Boost logo

Boost :

From: David Abrahams (dave_at_[hidden])
Date: 2004-12-26 11:20:34


Joel de Guzman wrote:
> David Abrahams wrote:
>
>> Well, I say "you could use first/follow to prune unproductive parses
>> while still using dynamic failure conditions to get nondeterminism," and
>> you come back with "Classic LL(1) doesn't have those." I assume you're
>> using that as an argument against my statement, but it's a hollow
>> argument because classic LL(1) is only one way to use first/follow with
>> recursive descent.
>
> Oh. I see.
>
> No, I'm not using it as an argument, and no, I am not disputing
> your statement. That's the very reason I qualified my statement
> with "classic LL(1)". Actually, we were in agreement (or at least I
> thought so).

I guess I was confused (and still am, if you say you've been agreeing
with me) by this little exchange:

Me:
  Okay, either I'm "right" and first-follow can be used to prune
  unproductive parses in a nondeterministic parse *or* using
  first-follow makes a parser deterministic. It can't be both :)

You:
  Using first-follow makes a parser deterministic, it can't be both.
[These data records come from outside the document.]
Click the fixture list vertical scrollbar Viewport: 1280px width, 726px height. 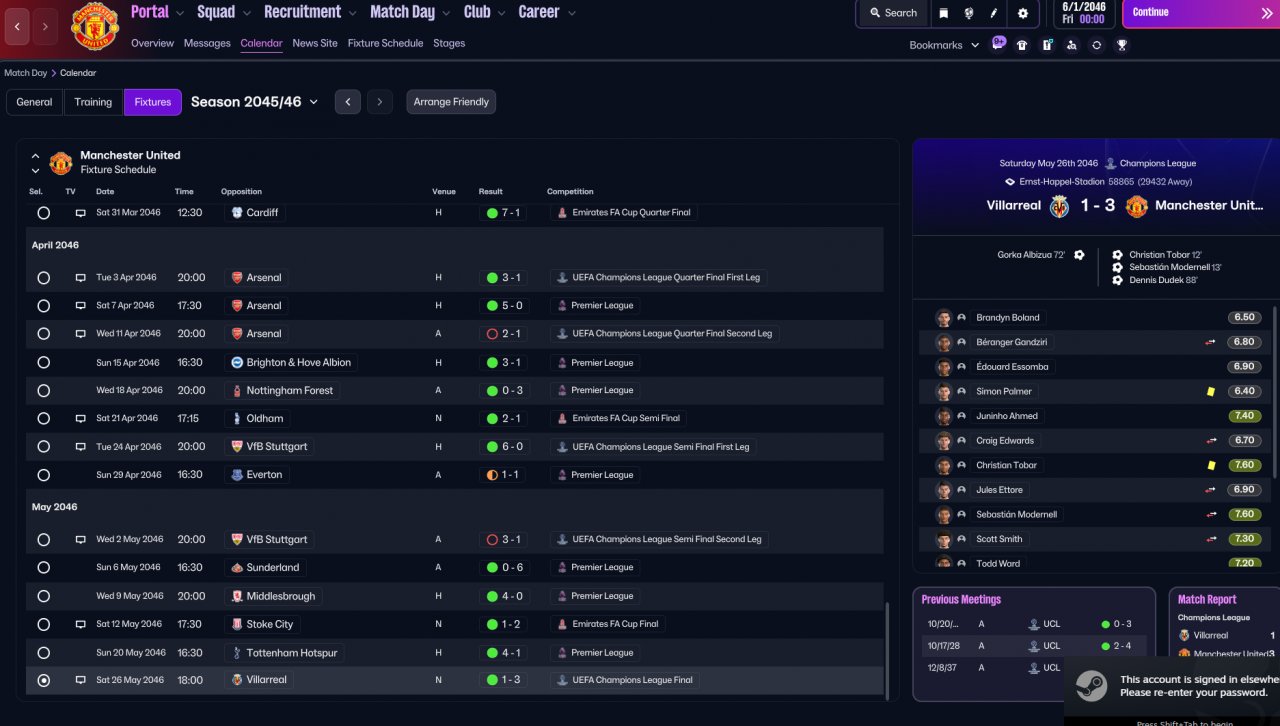[887, 649]
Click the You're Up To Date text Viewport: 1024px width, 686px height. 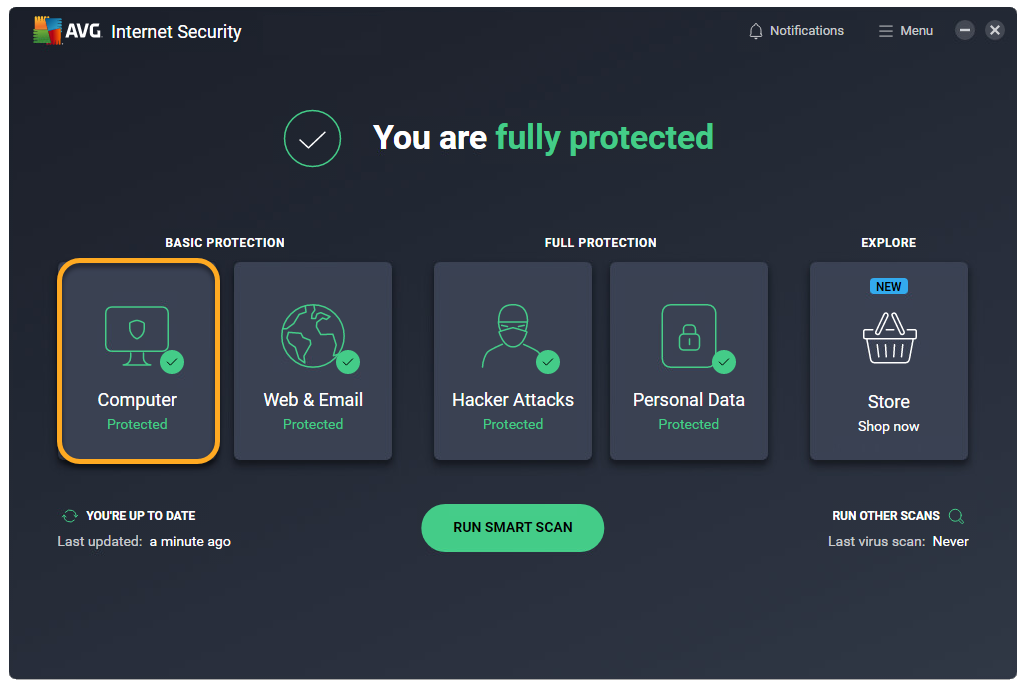coord(140,516)
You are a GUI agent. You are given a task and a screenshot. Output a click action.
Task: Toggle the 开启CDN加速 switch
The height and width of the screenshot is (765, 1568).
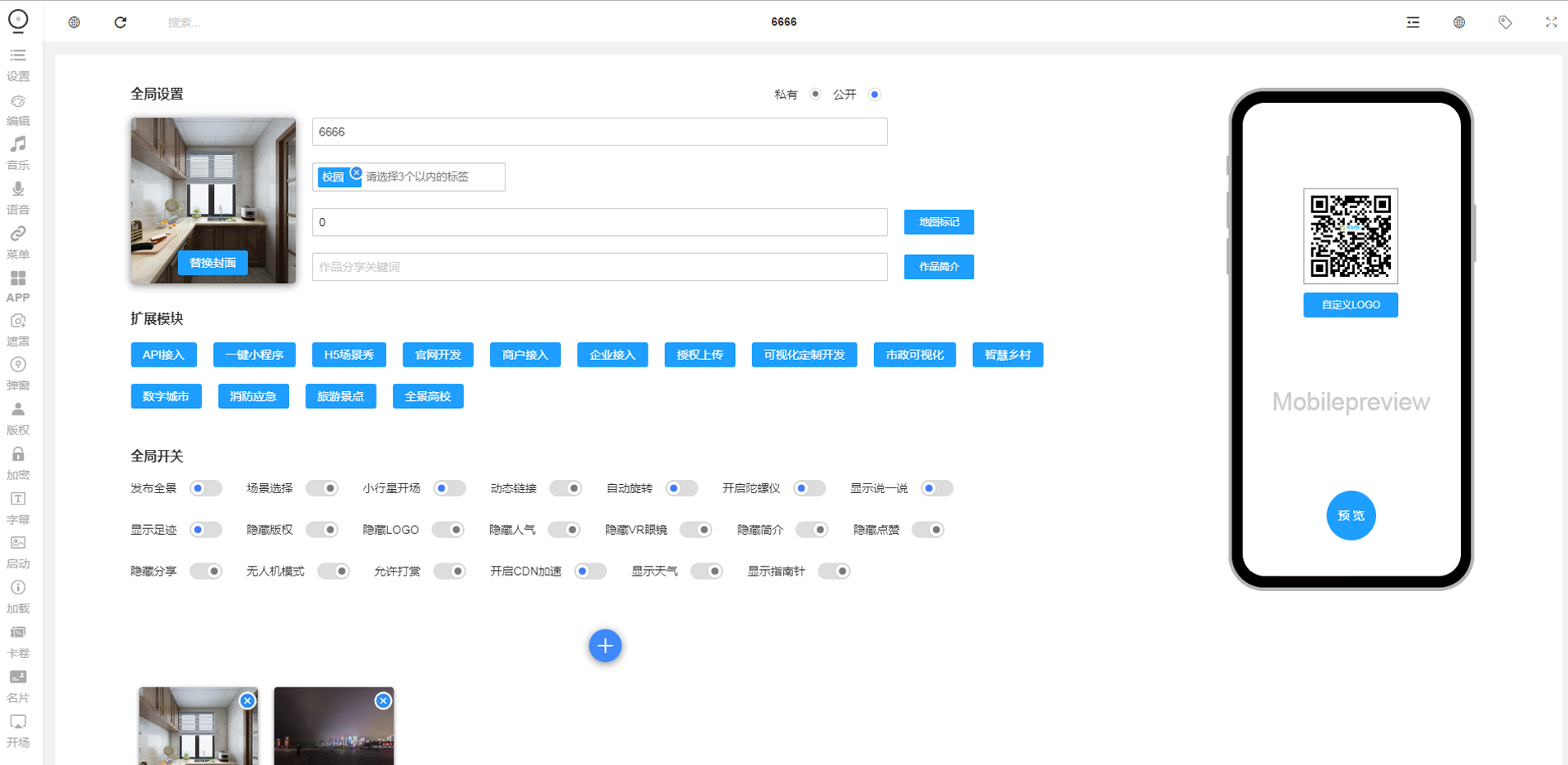[590, 572]
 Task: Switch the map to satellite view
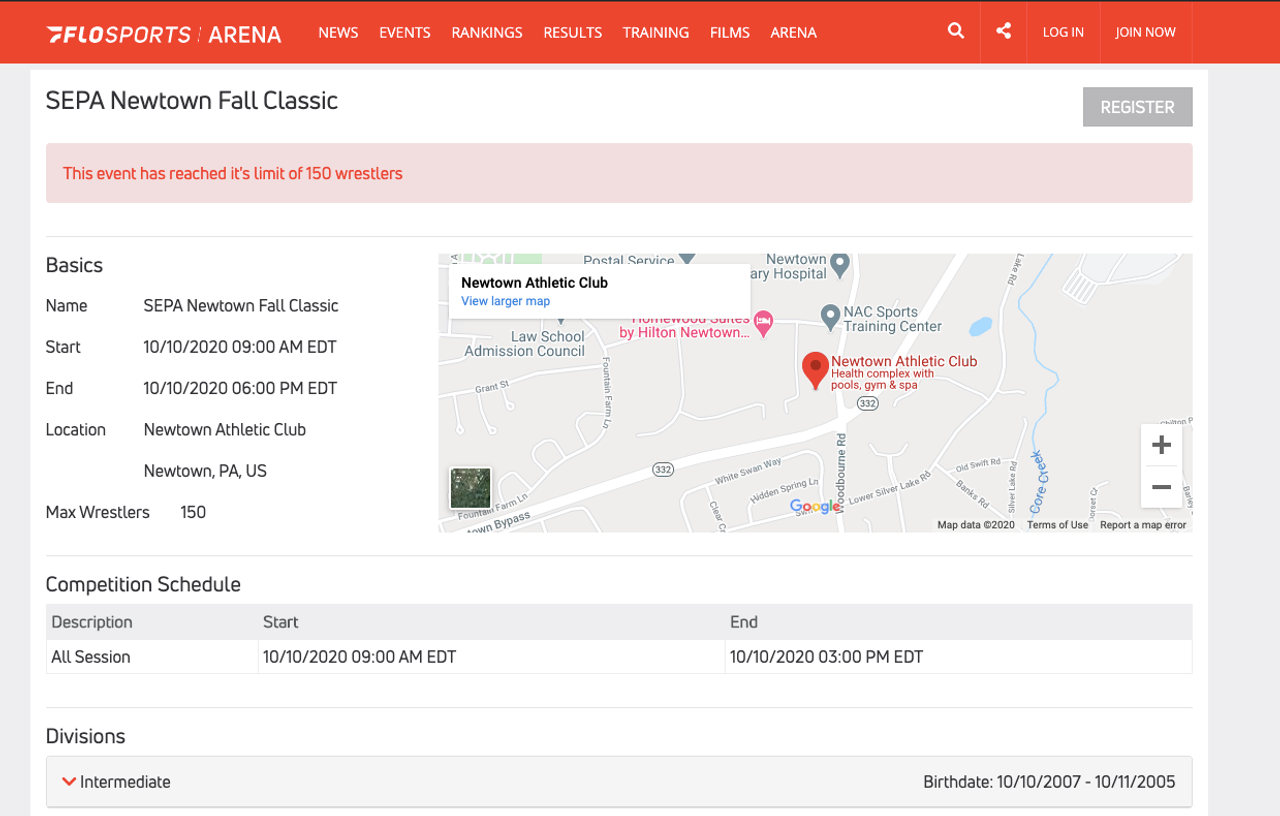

But I'm happy to drop this now. It isn't crucial.

>>>>Hum? The algorithm for computing the first and follow sets of a symbol
>>>>don't have an "otherwise the computation fails" branch, and the
>>>>definitions of these sets are simple:
>>>>
>>>> first(a) = the set of tokens that can begin strings derived from a.
>>>> follow(N) = the set of tokens that can follow N in grammatical sequences
>>>>
>>
>>
>> So "first follow computation will fail" is false. BTW, I don't know
>> what NLL(1) means. Nondeterministic LL(1)? I can't even picture that.
>
> No, it is true.
>
> BTW, the "NLL" is a typo introduced by your quoting of my post.

<blush>Sorry!</blush>.

>
> When the grammar is ambiguous, the computation of the first set
> will fail because the set itself cannot have multiple same entries.

It's hard for me to understand how you reach that conclusion. When an
algorithm says to add something to a set that is already in the set, the
normal expectation is that the set remains unchanged and the algorithm
proceeds, not that it "fails."

> You'll have to look-ahead more than 1 tokens to resolve the ambiguity,

That's an entirely different question than whether the computation of
the first and follow sets fails.

> and by doing so, the grammar is no longer LL(1).

I've tried to say several times that the properties of LL(1) are
irrelevant to the arguments I've been making, and you always seem to
eventually agree, but here it is again. What is your point in bringing
up LL(1) here?

>>>>Maybe we're talking about the same thing.
>>>
>>>Yes! That was what I was trying to point out from the start.
>>>However, it's not as simple as it seems.
>>
>>
>> Why not?
>
> Long story. Anyway, the basic problem is that Spirit parsers
> are dynamic. The computation of the first set, for instance,
> cannot be done at compile time.

Sure, but I thought you were going to be mostly emphasizing a static
subrule model. I guess if you use string literals you'll have this
problem no matter what, though I'm not sure the use of string literals
should be a foregone conclusion. If you consider parser generators like
YACC, they cleanly separate lexical analysis from parsing and the parser
itself is never working with string literals.

> Say for example:
>
> r = str_p("apple") | "banana" | "orange";
>
> the first set of r is: ['a', 'b', 'o']. This can be obtained
> through a call to first(r) which calls first("apple"),
> first("banana") and first("orange") recursively.

Right.

> The problem is that each alternative can potentially have
> different types. A production such as:
>
> a | b | c;

(nit: that's a RHS, not a production. You need a LHS symbol to make it
a production).

> can be thought of as a
>
> composite<alternative_operation, tuple<A, B, C> >
>
> where A, B and C are the types of a, b and c. So, now, when
> creating the parser, you'll have to make a table of alternates
> tuple<A, B, C> which dispatches properly based on information
> known only at runtime: 1) the current input character and
> 2) the first follow sets of A, B and C.
>
> One possible solution is to make the parsers truly static.
> Example:
>
> str<'a','p','p','l','e'>()
> | str<'b','a','n','a','n',','a'>()
> | str<'o','r','a','n','g','e'>()
>
> in this case, first/follow can be a static operation. But, I'm not
> thrilled about this solution. It has lots of problems too (e.g.
> the rule's opaque virtual function wall).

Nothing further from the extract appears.